Byłem na kilku akwenach w Szwecji i poza Szwecja w Skandynawii. Nigdy na szkierach. Łącznie już siedem wyjazdów. Na pierwszych wyjazdach łowiliśmy jak nienormalni od świtu do ciemnej nocy bez spływania na obiad i bywało różnie. Raz lepiej raz gorzej. Bywały wyjazdy z niedosytem.
Z Boren prawie zawsze ekipa wracała nałowiona. To co najbardziej lubię na tym akwenie to ze tam można się nałowić łowiąc pół dnia. Oczywiście dla jednej osoby to będzie 50 szczupaków na wyjazd a dla drugiej metrówka. Wędkarstwo jest piękne ale sa tez życie poza wędkarstwem. Wschodnia Gotlandia to piękna kraina i dodatkowy bonus w maju i czerwcu (ale juz nie we wrześniu niestety) jest taki ze można robić inne rzeczy podczas pobytu a i tak wyłowić się wypływając na 6 godzinne sesje. I dlatego lubię tam wracać chociaż akurat w tym roku dla odmiany jedziemy na Ocke.
Wysłane z iPhone za pomocą Tapatalk
- krzysiek i hm62 lubią to
#295 OFFLINE
Napisano 06 czerwiec 2017 - 07:12
- krzysiek lubi to
#296 OFFLINE
Napisano 06 czerwiec 2017 - 10:03
Wszystko rozumiem, ale...moim zdaniem szkoda czasu i pieniędzy.
Jak chce łowić bez napinki to sobie jadę nad ZZ, trochę pomacham, wieczorem posiedzę z ojcem przy ognisku i jest fajnie.
Jeśli chodzi o łowienie za granicą, które często planuje się pół roku wcześniej. To staram się wykorzystać na maksa każdą chwilę. Normą jest wypływanie o 5:00 rano a powrót po 22:00. Trzeba nap....ć wędką jak maszyna.Dodam że sprawia mi to przyjemność. Kiedyś w jakimś wywiadzie, ktoś spytał P.Piskorskiego, jak to robi że łowi tyle ryb ? On dał prostą odpowiedź, rzucam dwa razy więcej niż inni.
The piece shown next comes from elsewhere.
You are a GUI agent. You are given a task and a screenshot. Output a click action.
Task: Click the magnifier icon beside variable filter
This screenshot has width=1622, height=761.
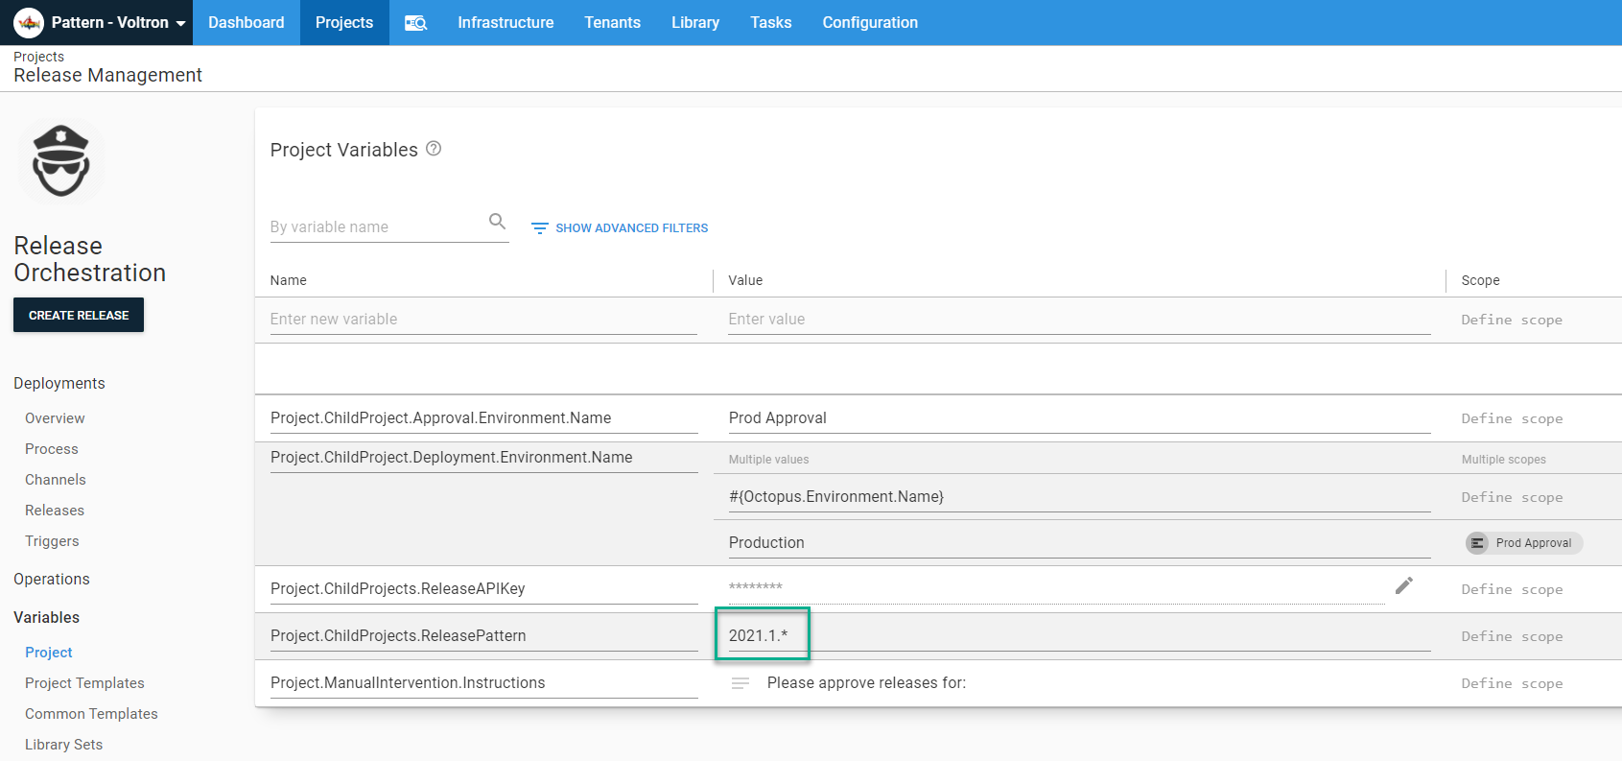click(497, 222)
Większość z nas zalicza jeden, maks dwa takie wyjazdy w roku, dlatego szkoda czasu na łowienie bez napinki 😉
- krzysiek, skorupa13 i kaczor lubią to
#297 OFFLINE
Napisano 06 czerwiec 2017 - 10:27
Piszecie że łowicie bez napinki, że integracja ważna, spędzanie czasu na łonie natury, bla, bla.
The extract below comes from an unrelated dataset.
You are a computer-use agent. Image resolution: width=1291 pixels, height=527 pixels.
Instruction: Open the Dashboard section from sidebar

Właśnie to "bla, bla, bla" sprawia, że ryby schodzą na drugi plan. Może tego nie doświadczyłeś z takich czy innych powodów.
Osobiście dodam, iż żaden MÓJ wyjazd nad wodę (licząc także te totalnie bezrybne) nie był stratą ani czasu, ani pieniędzy.
Zależy od punktu postrzegania "swojego" wędkarstwa .
Połamania!
- bassy, SzymusS, Meme i 6 innych osób lubią to
#298 OFFLINE
Napisano 06 czerwiec 2017 - 10:50
Napinka na takim wyjeździe , przynajmniej dla mnie - to porażka.
Wędkarstwo dla mnie jest odpoczynkiem od codziennej szarej rzeczywistości .
Rozmowy z innymi ( bla,bla) to nie strata czasu .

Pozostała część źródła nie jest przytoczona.